Whip cream: In a bowl fitted with a stand or hand mixer, combine heavy whipping cream, powdered sugar and vanilla extract. Whip until stiff peaks form. Transfer to a bowl and set aside.
Make caramel cream filling: Add cream cheese and caramel sauce to the same bowl with the mixer and mix on medium speed until combined and creamy. Gently fold in 1 ½ cups of the whipped cream mixture until combined. Add filling to the cookie crust and smooth out into an even layer.
Freeze: Cover pie with plastic wrap and place in the freezer for 3-4 hours.

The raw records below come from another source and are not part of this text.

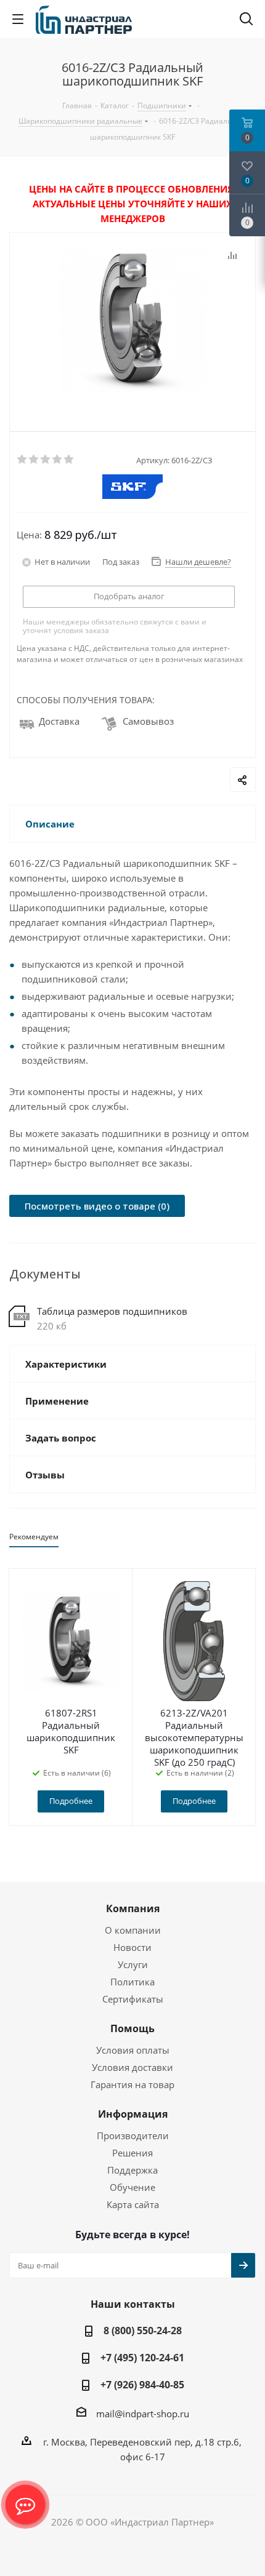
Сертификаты (132, 1999)
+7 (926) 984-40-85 (142, 2384)
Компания (133, 1908)
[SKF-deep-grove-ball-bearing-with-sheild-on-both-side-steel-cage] (132, 322)
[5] (69, 460)
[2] (34, 460)
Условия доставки (132, 2067)
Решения (132, 2153)
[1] (22, 460)
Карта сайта (133, 2204)
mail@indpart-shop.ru (142, 2413)
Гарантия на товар (132, 2084)
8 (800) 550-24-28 (143, 2330)
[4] (57, 460)
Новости (132, 1947)
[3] (46, 460)
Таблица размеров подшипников (112, 1311)
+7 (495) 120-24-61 (142, 2357)
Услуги (133, 1964)
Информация (133, 2114)
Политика (132, 1982)
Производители (133, 2135)
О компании (133, 1930)
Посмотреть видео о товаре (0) (97, 1206)
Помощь (132, 2028)
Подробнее (70, 1800)
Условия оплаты (132, 2050)
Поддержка (132, 2170)
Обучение (132, 2187)
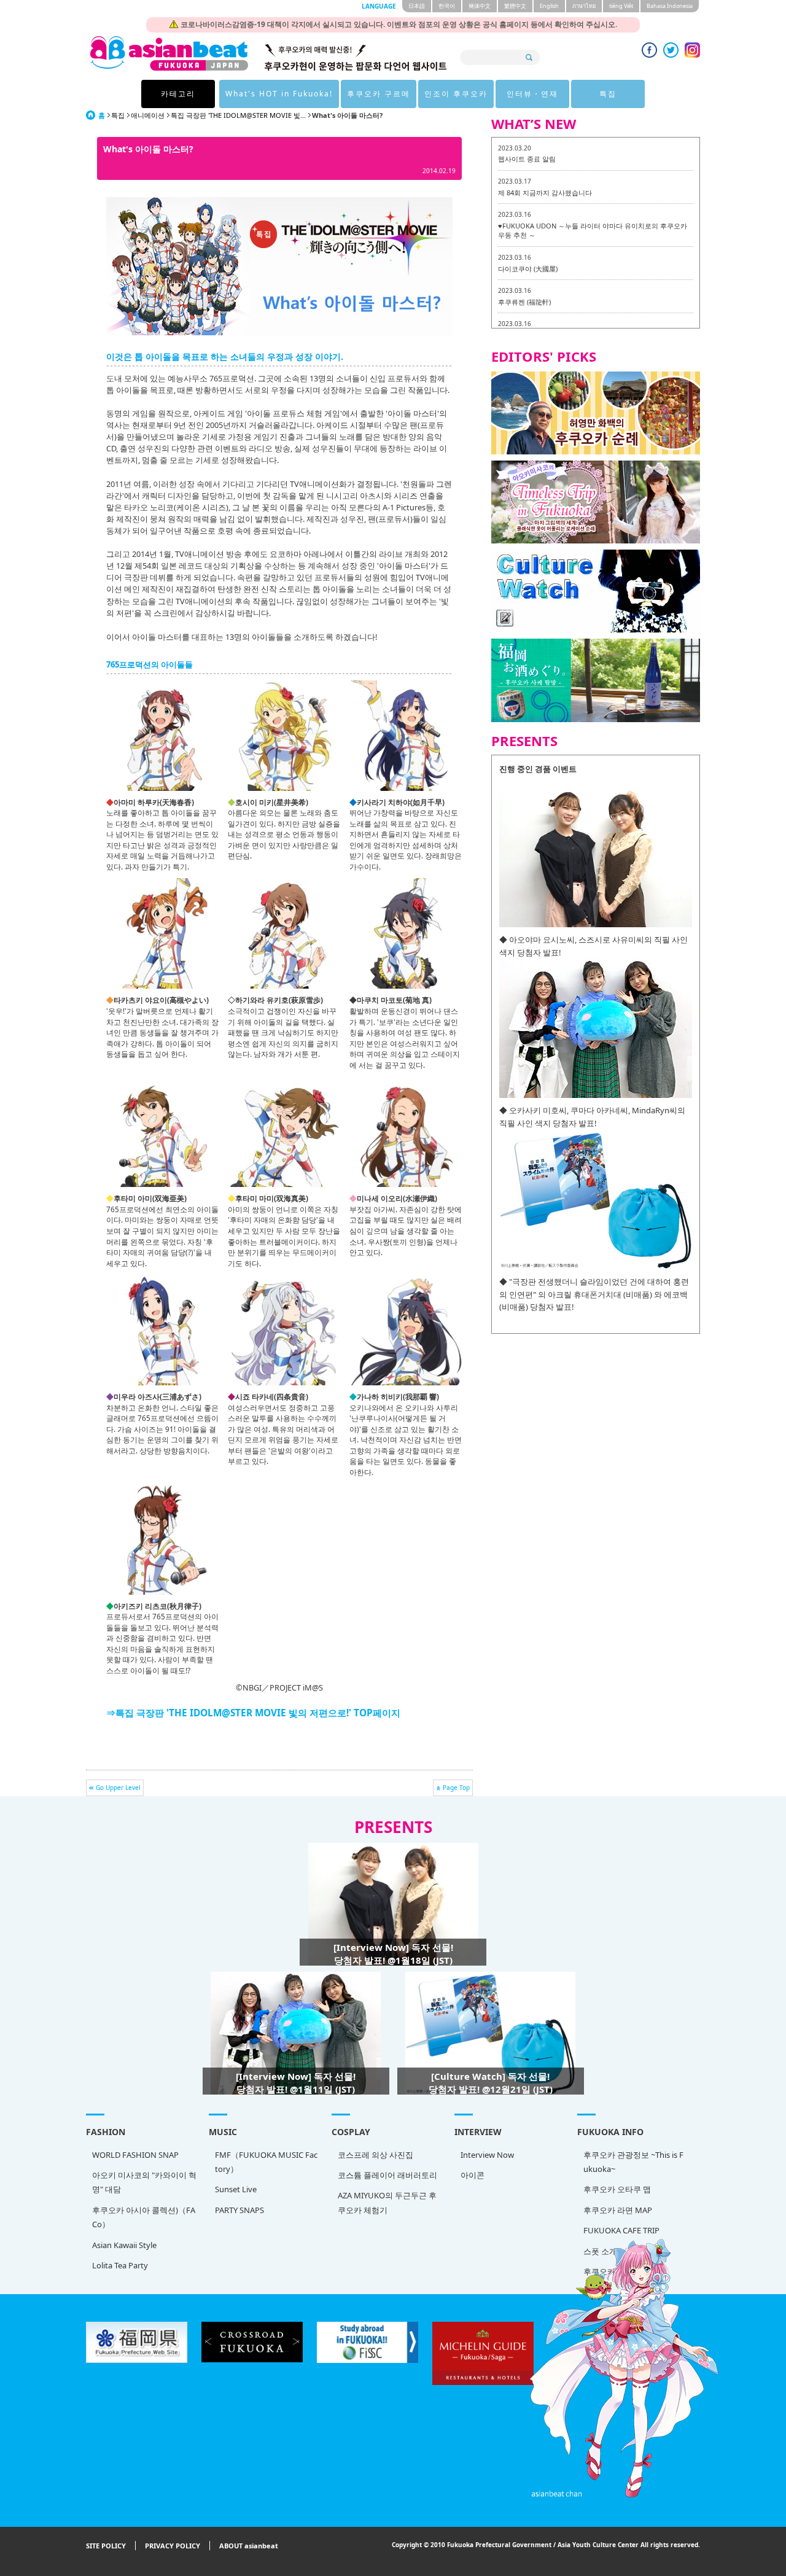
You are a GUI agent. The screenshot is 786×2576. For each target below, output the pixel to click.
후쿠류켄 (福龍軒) (524, 301)
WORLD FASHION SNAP (135, 2154)
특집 (608, 93)
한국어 (446, 6)
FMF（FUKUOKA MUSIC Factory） (266, 2161)
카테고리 (178, 93)
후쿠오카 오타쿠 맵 (617, 2189)
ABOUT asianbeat (248, 2545)
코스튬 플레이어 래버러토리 (387, 2175)
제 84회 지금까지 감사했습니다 (545, 192)
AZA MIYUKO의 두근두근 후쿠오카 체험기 (387, 2202)
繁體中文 (515, 6)
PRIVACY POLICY (172, 2545)
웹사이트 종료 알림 (527, 158)
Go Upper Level (118, 1787)
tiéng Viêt (621, 6)
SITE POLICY (106, 2545)
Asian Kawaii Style (124, 2245)
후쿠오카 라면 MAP (617, 2210)
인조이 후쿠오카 (456, 93)
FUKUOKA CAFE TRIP (621, 2230)
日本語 (416, 6)
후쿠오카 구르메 (378, 93)
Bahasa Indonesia (670, 6)
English (549, 6)
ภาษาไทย (584, 6)
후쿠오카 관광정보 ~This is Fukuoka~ (633, 2161)
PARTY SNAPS (239, 2210)
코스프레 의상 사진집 (375, 2154)
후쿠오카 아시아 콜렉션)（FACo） (143, 2217)
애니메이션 (148, 115)
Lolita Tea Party (120, 2265)
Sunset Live (236, 2189)
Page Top (456, 1787)
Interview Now (487, 2154)
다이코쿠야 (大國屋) (528, 268)
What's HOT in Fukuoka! (279, 93)
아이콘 (472, 2175)
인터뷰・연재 (532, 93)
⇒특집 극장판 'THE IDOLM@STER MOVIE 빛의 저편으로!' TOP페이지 (253, 1712)
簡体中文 (480, 6)
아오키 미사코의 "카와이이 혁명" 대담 (144, 2182)
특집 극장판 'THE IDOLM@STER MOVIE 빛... (238, 115)
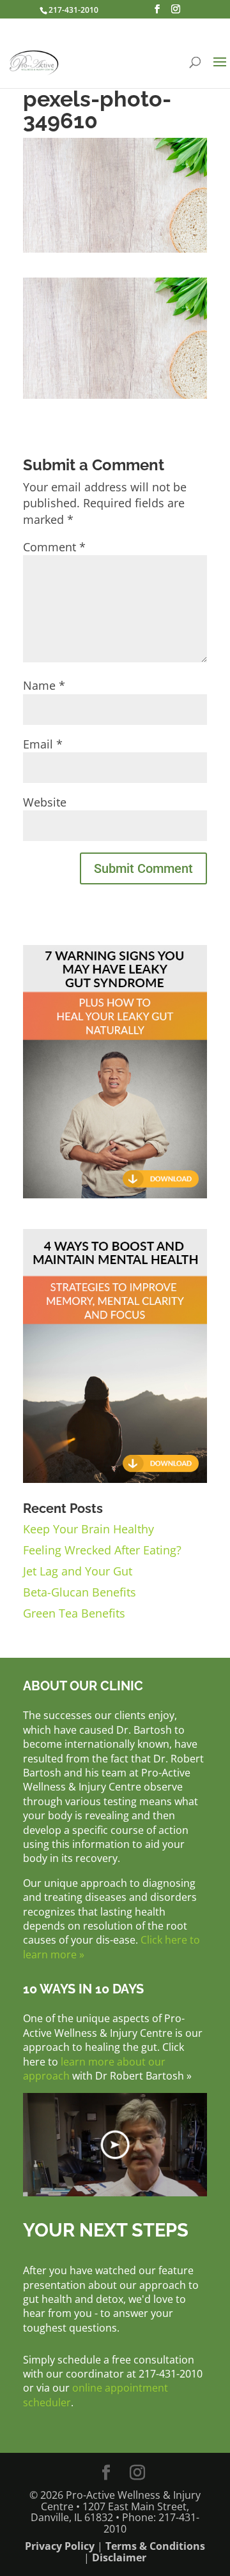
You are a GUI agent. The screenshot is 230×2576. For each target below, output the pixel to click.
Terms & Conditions (155, 2546)
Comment (54, 547)
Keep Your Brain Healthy (88, 1529)
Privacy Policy (60, 2546)
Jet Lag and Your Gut (77, 1571)
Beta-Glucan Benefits (79, 1592)
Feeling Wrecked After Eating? (102, 1550)
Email (43, 744)
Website (44, 802)
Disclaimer (119, 2557)
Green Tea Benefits (74, 1613)
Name (44, 685)
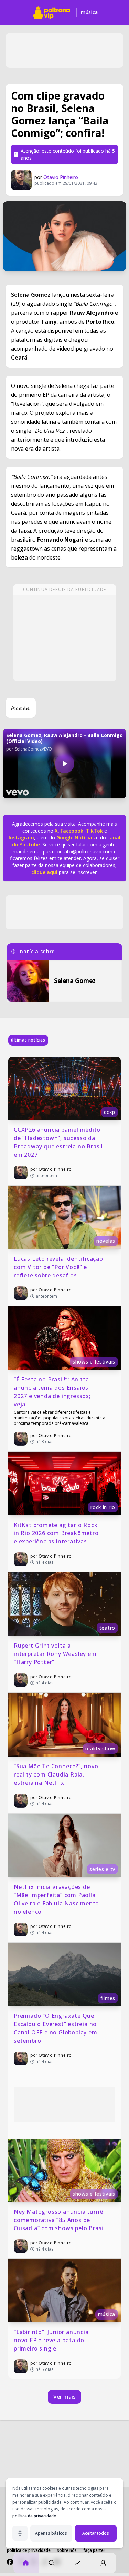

Finish and serve: Decorate the top of the pie with chocolate, caramel, pecans and remaining whipped cream. Enjoy!
Notes
Leftover pecan turtle pie will keep, wrapped in plastic wrap, in the fridge for up to 3 days.
Make Ahead: Make the pie from start-to-finish 1-2 days in advance. Cover with plastic wrap and store in the fridge rather than the freezer.
Freezer: For longer storage, freeze the whole pie, tightly wrapped in a double layer of plastic wrap, for up to 3 months. Thaw for 1 hour at room temperature or 3-4 hours in the fridge.